今回のテーマで私が言いたいのは、耳を澄まして聴くこと。これが楽器演奏(もちろん歌もそうです)には絶対不可欠だということです。ここでは唸りまで聴こえることが大切なのです。
音程に関して教える方としては自分の音もそれ以外の音もとにかく意識を集中させ「耳を澄ませて聴きなさい」、究極これしか言うことがないのです。音律計算のように数字で音楽は演奏できません。音律計算などあくまでも後付けの理屈です。
いずれにしても自分の音だけでなく物音を耳を澄まして聴く、という習慣を持たせることが上達のまず第一歩だと思います。
 
この先、この生徒がその差を少しでも判別できるようになれば、できるだけ接近した音高に順次変えていく予定です。たとえば、A=440と443とか442とか。それができれば、あとは実際に教師がチェロで正確にオクターブや同音を取り、それを指をずらせて濁った音にしていき、その差を生徒に聴き取らせる、あるいは反対に濁った音から正確に合った音高に合わせていき、雲が切れ光が差し晴れたようなあの感覚を感じ取らせる。

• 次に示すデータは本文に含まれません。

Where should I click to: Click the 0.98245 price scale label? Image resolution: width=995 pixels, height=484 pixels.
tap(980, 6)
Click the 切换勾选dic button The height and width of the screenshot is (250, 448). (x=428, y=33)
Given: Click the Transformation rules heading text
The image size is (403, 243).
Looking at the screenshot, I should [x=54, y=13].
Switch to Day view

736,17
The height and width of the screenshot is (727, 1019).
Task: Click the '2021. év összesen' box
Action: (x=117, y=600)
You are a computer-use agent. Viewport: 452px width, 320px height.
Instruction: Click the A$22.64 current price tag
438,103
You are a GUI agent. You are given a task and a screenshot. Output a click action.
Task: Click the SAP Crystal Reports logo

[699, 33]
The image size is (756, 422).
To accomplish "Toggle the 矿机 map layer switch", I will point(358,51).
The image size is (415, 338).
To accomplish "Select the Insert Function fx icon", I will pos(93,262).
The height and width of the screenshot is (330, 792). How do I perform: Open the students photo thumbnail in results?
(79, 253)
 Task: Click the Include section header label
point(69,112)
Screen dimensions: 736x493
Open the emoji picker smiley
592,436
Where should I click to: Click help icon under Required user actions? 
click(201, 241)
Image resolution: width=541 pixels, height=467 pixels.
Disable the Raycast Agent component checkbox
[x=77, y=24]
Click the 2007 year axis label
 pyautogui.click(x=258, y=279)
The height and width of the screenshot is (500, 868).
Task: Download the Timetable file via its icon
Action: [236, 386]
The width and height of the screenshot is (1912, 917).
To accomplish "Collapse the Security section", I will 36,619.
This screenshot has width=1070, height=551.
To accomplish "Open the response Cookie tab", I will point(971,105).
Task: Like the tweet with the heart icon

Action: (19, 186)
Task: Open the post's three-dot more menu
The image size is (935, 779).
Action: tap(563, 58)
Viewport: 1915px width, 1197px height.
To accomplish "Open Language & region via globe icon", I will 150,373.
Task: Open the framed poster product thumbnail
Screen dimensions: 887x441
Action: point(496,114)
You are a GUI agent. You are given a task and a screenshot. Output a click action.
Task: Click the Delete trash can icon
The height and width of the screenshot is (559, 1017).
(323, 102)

または教師が示す同じ高さの音高を生徒に自ら取らせること。
 
以上、これくらいしか現在、「ある程度」正しく音程を取る耳を鍛える方法は他には見つかりません。
 
何度も言います。そのためにはまず耳を澄ませて聴く習慣を持つべきです。
 
先日紹介した指板にテープなどで印をつける方法も併用しますが、あくまでも楽器上に左腕を安定して置くための補助的な役割でしかないということは言うまでもありません。
 
音楽をされている方々、私達は聴覚においても慣れで弾いてしまっていることがあるのではないでしょうか。ただなんとなく聴いている。あるいは惰性で弾いてしまっている。
 
耳を澄ませる、という習慣をもう一度見直してみませんか?
立派に弾ける方もこの習慣によってさらに違った世界が見えてくるかもしれませんよ!
 
蛇足ですが、もしかして加齢による難聴もある程度防ぐことができるかもしれません。